The areas where the provider must make improvements are:

  • Ensure that a legionella risk assessment has been carried out and any risks addressed and that cleaning checklists are completed to indicate that cleaning has been carried out in line with cleaning schedules.
  • Ensure all emergency equipment is subject to regular safety checks and that all medicines (including those used for emergencies) are within date.

In addition the provider should:

  • Take action to address practice performance against the quality and outcomes framework (QOF) in areas identified as falling below the local and national average.
  • Ensure that the practice policy for undertaking criminal records checks with the Disclosure and Barring Service (DBS) includes the need to hold records of these for the GP partners.
  • Ensure that all clinical staff have a good level of understanding of the application of the Mental Capacity Act 2005 and its relevance to their practice.
  • Ensure that full audit cycles are completed in order to demonstrate the impact of learning on patient outcomes.

Professor Steve Field (CBE FRCP FFPH FRCGP) 

Chief Inspector of General Practice

27 May 2014

During a routine inspection

North Laine Medical Centre is located in the centre of Brighton and provides primary care medical services to approximately 3980 patients in the locality. The practice has three general practitioners (GPs), all of whom form the partnership management team as the registered provider of services at the practice. The services are within the Brighton and Hove Clinical Commissioning Group (CCG). We spoke with 9 patients during our inspection and they were all very complimentary about the services they received from the practice.  We also received many positive comments from patients who had completed CQC comment cards prior to our inspection. They all expressed a high level of satisfaction with the practice and staff.  We also spoke with the patient participation group (PPG) representatives, who emphasised the support, engagement and effective working relationship the group had with the practice management team. We also saw the results of a recent patient survey that showed patients were consistently pleased with the service they received.

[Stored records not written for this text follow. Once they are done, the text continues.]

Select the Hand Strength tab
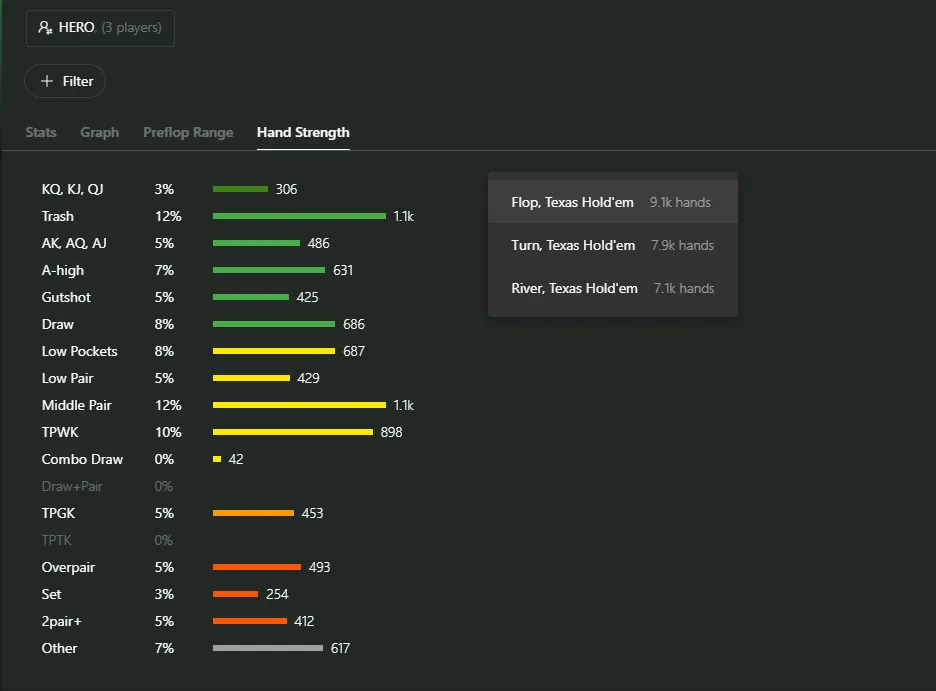Image resolution: width=936 pixels, height=691 pixels. click(x=303, y=132)
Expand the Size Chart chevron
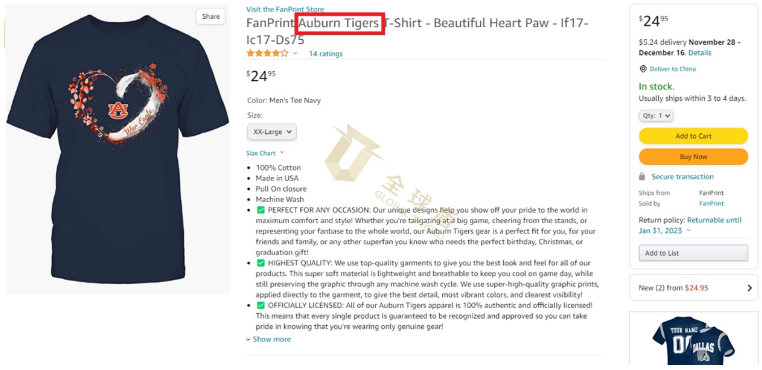The height and width of the screenshot is (370, 762). pos(282,153)
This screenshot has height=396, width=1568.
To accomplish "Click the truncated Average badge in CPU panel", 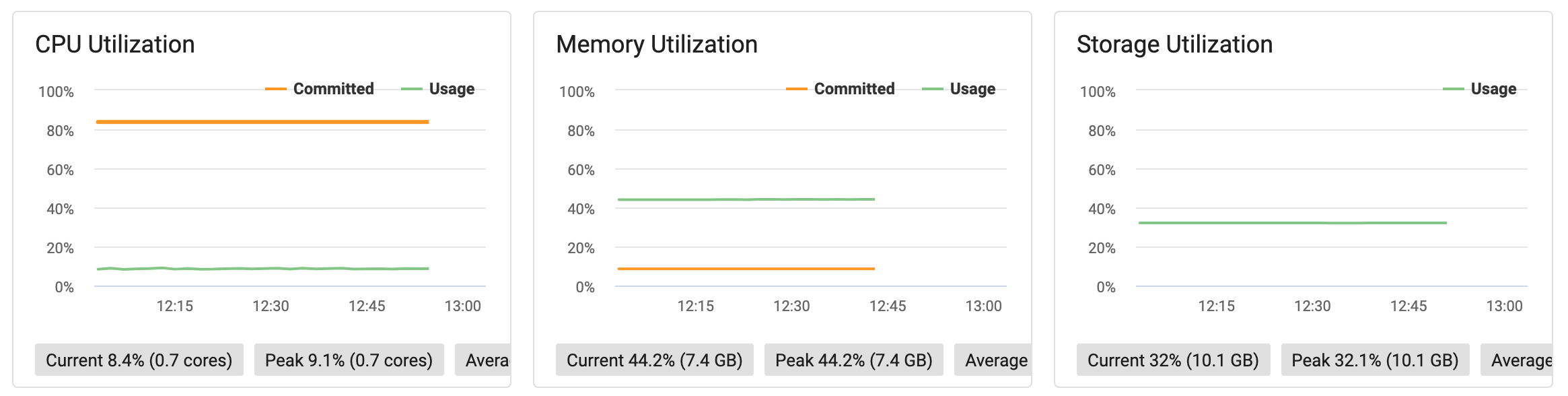I will (x=483, y=360).
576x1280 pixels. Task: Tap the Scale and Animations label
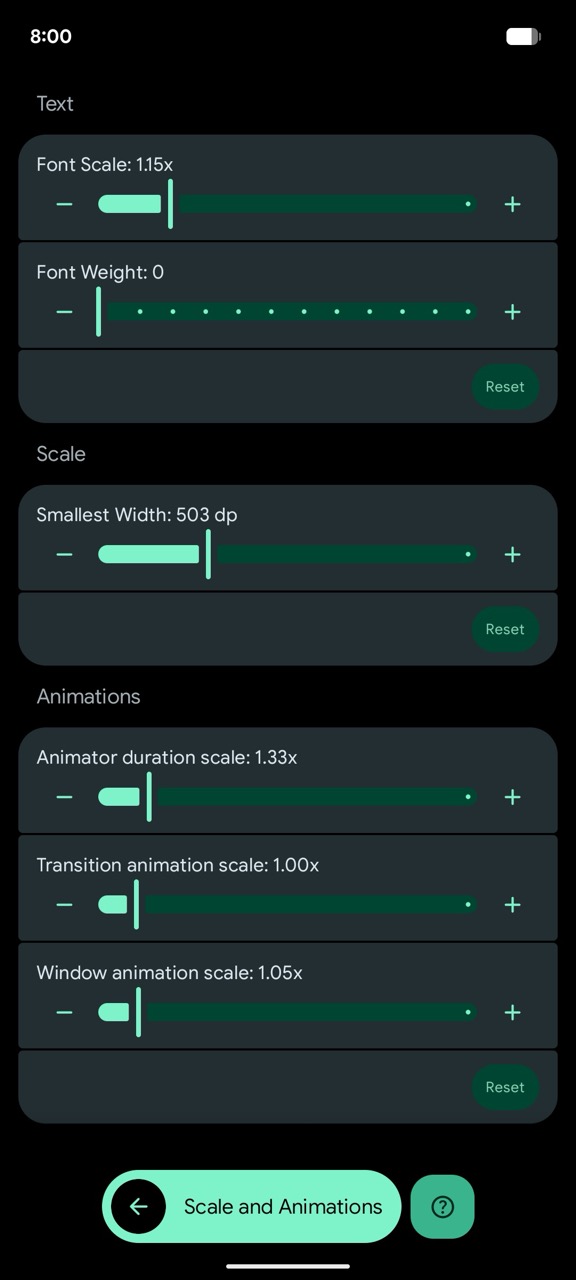click(x=283, y=1206)
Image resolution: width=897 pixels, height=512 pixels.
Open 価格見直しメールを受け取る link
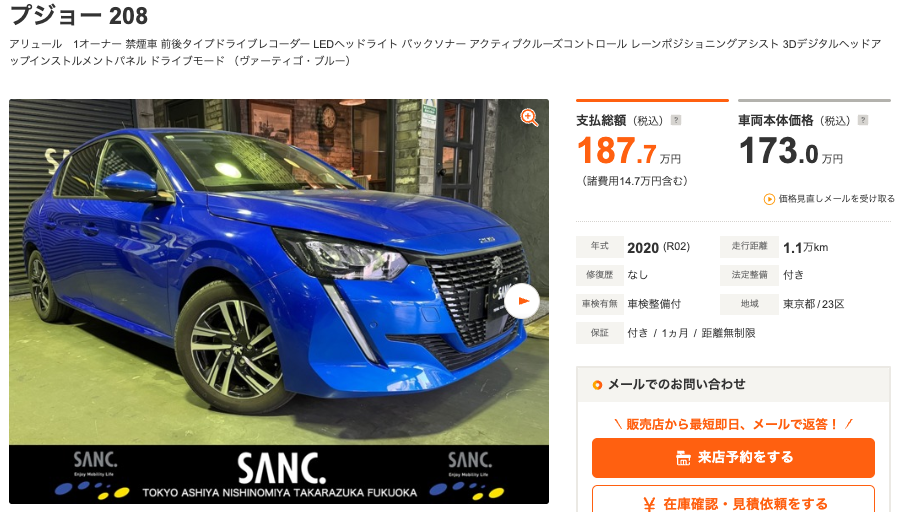(836, 199)
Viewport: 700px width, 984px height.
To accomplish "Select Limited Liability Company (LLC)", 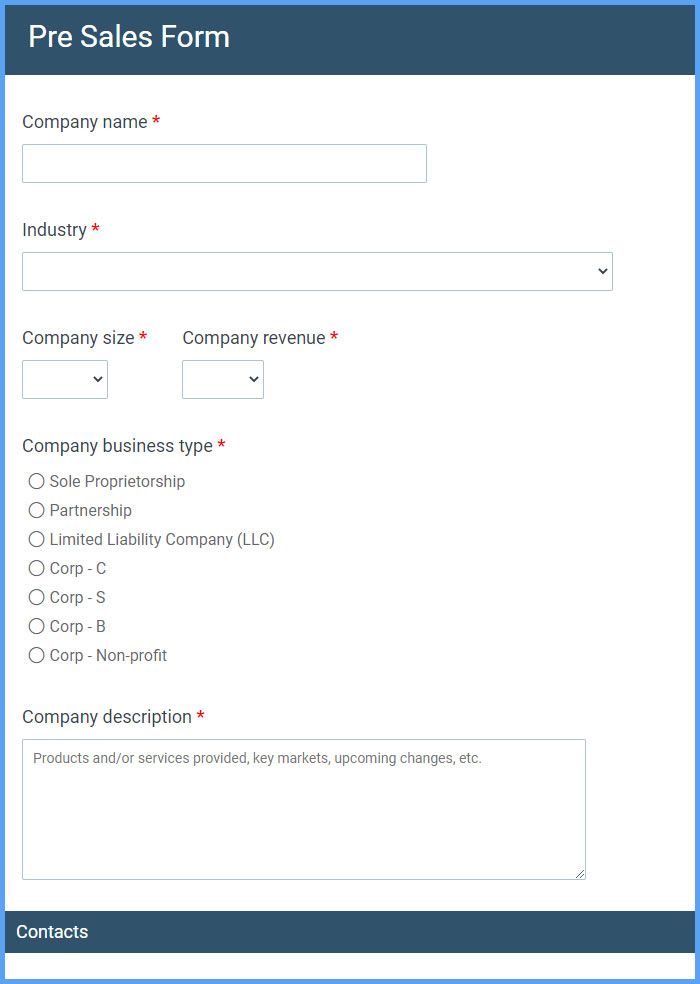I will 36,539.
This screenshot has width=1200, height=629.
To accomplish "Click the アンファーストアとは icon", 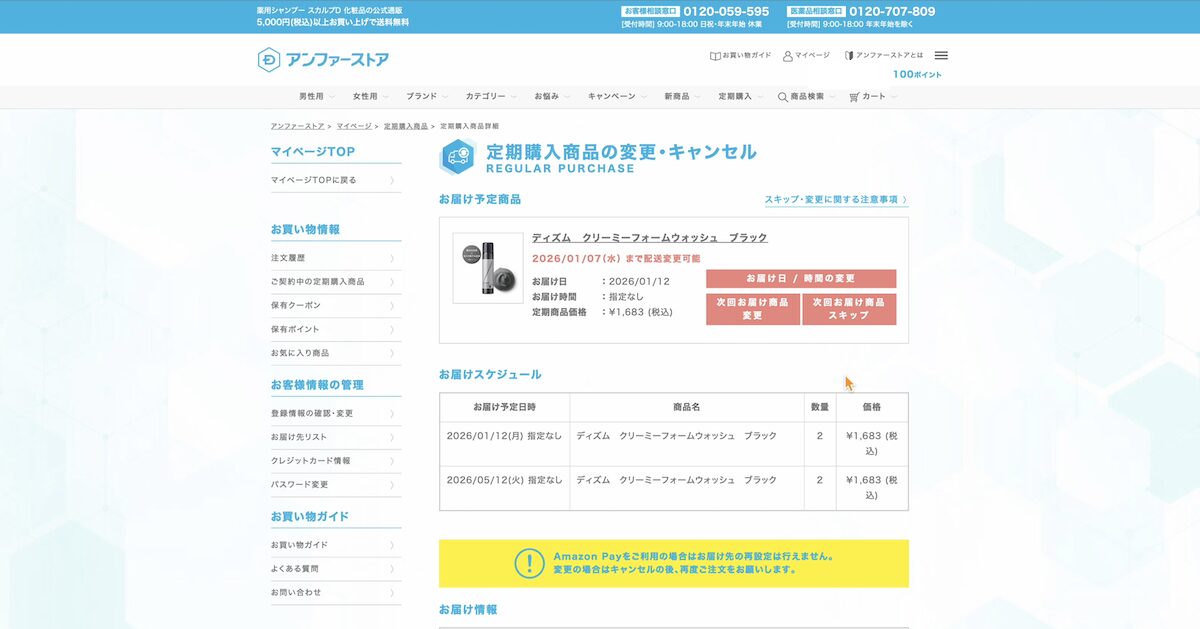I will point(851,57).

We spoke with the whole clinical team, the three GPs, the practice nurse and all the  staff on duty who were not nurses or GPs. They told us that the management were open and approachable and that there was good team working amongst all the staff at the practice.

We had some concerns about the lack of a comprehensive whistleblowing policy and the lack of a policy for safeguarding vulnerable adults and the fact that the practice did not undertake formal supervisions that were documented.

Overall, we found that the practice was well-led and provided caring, effective, and responsive services to a wide range of patient groups, including those of working age and recently retired, mothers with babies and younger children, older people, patients with long-term conditions and complex needs, people in vulnerable circumstances and those people experiencing poor mental health.  However, we considered that the concerns we had regarding the whistleblowing and safeguarding vulnerable adults policies had an impact across all or most patient groups and as such these areas required improvement.